Post by Okwes on Jan 31, 2006 10:30:52 GMT -5
ANC's 8(a) status under fire
By Melissa Campbell
Alaska Journal of Commerce
An employee with a Chugach Alaska Corp. subsidiary works on Chugach's corporate headquarters building. Alaska Native corporations that have 8(a)-certified subsidiaries are under fire by Congress and the national media. Photo Courtesy of Chugach Alaska Corp.
Chugach Industries Inc. this month was awarded a five-year $25.6 million contract from the National Aeronautics and Space Administration help the agency build a scientific and technical information program. The work will be done in Hanover, Md., and in Hampton, Va.
Last December, the Anchorage-based company received a $35.8 million U.S. Department of Defense contract for the construction of temporary battalion team complex-modularity facilities at Fort Stewart, Ga.

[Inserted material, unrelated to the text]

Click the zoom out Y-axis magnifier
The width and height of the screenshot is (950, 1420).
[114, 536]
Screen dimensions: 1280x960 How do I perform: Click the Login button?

The contracts are a boon for the Anchorage-based, minority-owned company. But the methods used to get the contracts are being questioned by federal officials and the national news media.
Chugach Industries, along with about 200 other companies in Alaska, is certified through the Small Business Administration as small, disadvantaged businesses that are owned by Native Americans, according to the SBA Alaska division. All 8(a)-certified companies can get no-bid, sole-source government contracts. Contracts are limited to $3 million or $5 million, depending on the type of work.
The SBA 8(a) certification is open to all socially and economically disadvantaged individuals, such as minorities or veterans. Its aim is to help these businesses gain experience, earn some money, then move into competitive bidding. The certification last for nine years or until the SBA considers the company is no longer a small business.
The law gives one special provision to companies where Alaska Natives, Native Hawaiians or American Indians own at least a 51 percent majority: Native-owned companies have no limits on contract amounts.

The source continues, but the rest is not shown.